Trench X was opened to find evidence of the boundary wall we once thought enclosed the site, but which had failed to show up in geophysics surveys. But it, and Trench Y, opened in 2018, found nothing. It now seems the northern and southern boundary walls (aka the Great Wall and Lesser Wall of Brodgar) were not joined.

Do you think he know's what he's doing? It was such an unusual sight to see director Nick with a trowel that supervisors Jim and Anne gathered round to watch and advise!

2016: Dig director Nick in the newly opened Trench X, with supervisors Jim and Anne. (Jo Bourne)

2017's extension over Structure Twenty-Six. The curved wall line just visible in the photograph is Structure Thirty. (ORCA)

2017’s extension over Structure Twenty-Six. The curved wall line just visible in the photograph is Structure Thirty. (ORCA)

July 6 seems to be an auspicious date for Trench extensions because in 2017 the JCB was back on site extending the width of Trench T. This extension was to uncover more of (the still enigmatic) Structure Twenty-Seven. Over in Trench P, plans to extend Trench P to investigate the relationship between Structure Twenty-Six and Twelve got under way after a delay due to the damp weather.

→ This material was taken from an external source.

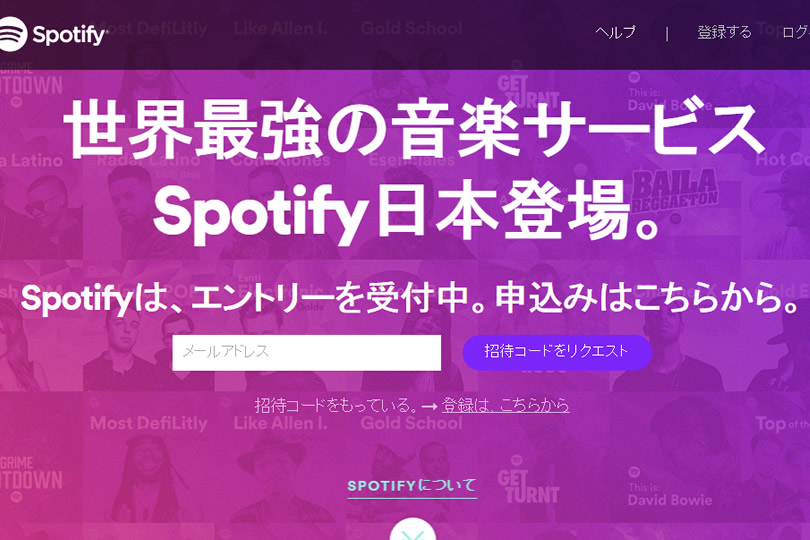Click the down chevron circle at bottom

click(412, 529)
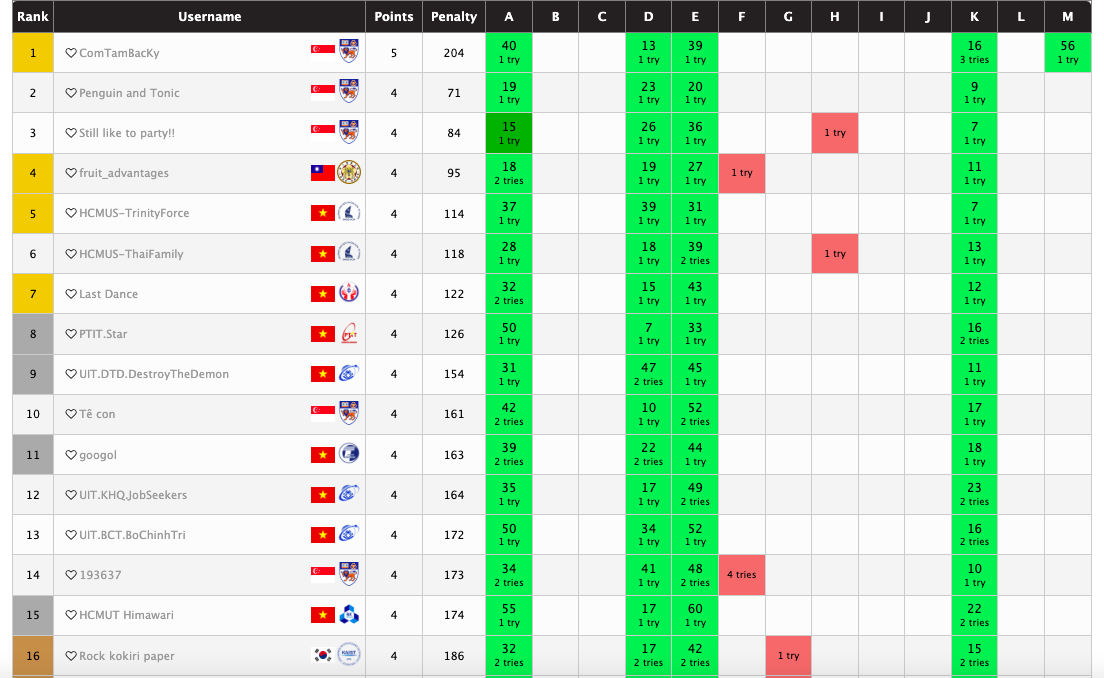Toggle the heart beside Penguin and Tonic

[71, 93]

This operation revealed more of the eastern entrance to Structure Twelve, flanked by two standing stones. This was the area that we learned in 2019 was some form of annexe and filled with a puzzling mix of decorated stone, animal bone. Not to mention a third standing stone bisecting the chamber.

This day in 2017 also saw another flake of pitchstone turn up. The nearest source of this volcanic glass is the isle of Arran, off the south-west coast of Scotland and we now know that not only was it being brought to the site, but being worked in Structure Eight.

Trench Y this afternoon, with the sondage area marked at the top corner.

Trench Y, July 6, 2018, with the sondage area marked at the top corner. (Sigurd Towrie)

There was some hope on this day in 2018 that the newly opened Trench Y, by the shore of the Stenness loch, would yield evidence of the elusive connecting wall. At the close of play, rubble had begun to appear in a sondage at the top of the trench. But alas, it was not to be.

Trench J had been reopened and extended in 2018 to investigate Structure Five and its relationship to the “Great Wall of Brodgar”. Stonework had been encountered in the extension which, on this day two years ago, was undergoing its first planning phase.

Over in Structure One, there was a surprise discovery of more roof tiles. These had been left underneath the foundations of the wall inserted into the building during its second phase of use.

Investigating Structure Twenty-Six, which now seems to be later than Structure Ten.

Investigating Structure Twenty-Six in 2018. (Sigurd Towrie)

Decorated pot fragment from Structure Twenty-Six.

2018 was the year that Structure Twenty-Six really began to raise eyebrows. This tiny structure, which appeared poorly built, began to produce artefacts that seemed distinctly out of place.

As the rubble infill came out, a number of dressed and shaped stone blocks appeared, along with quantities of beautifully decorated pottery.

At this point it was becoming clearer that Structure Twenty-Six was late in the sequence of building, probably incorporating stone robbed from its predecessors.

July 6, 2019 was a Saturday, so there were no diggers on site. The previous two days – like many that season – had been hit by the weather. Before the rain closed in though work to further extend Trench T, and expose more of Structure Twenty-Seven, had begun. Plans to extend Trench X to investigate a series of postholes encountered in 2017 had to be put on hold.

One of the two post-hole arcs in Trench X. (Emily O’Farrell)

The postholes, which seemed to follow a parallel, circular path, hinted at the possibility we might have a timber structure on site…but more on that as the 2020 season goes on.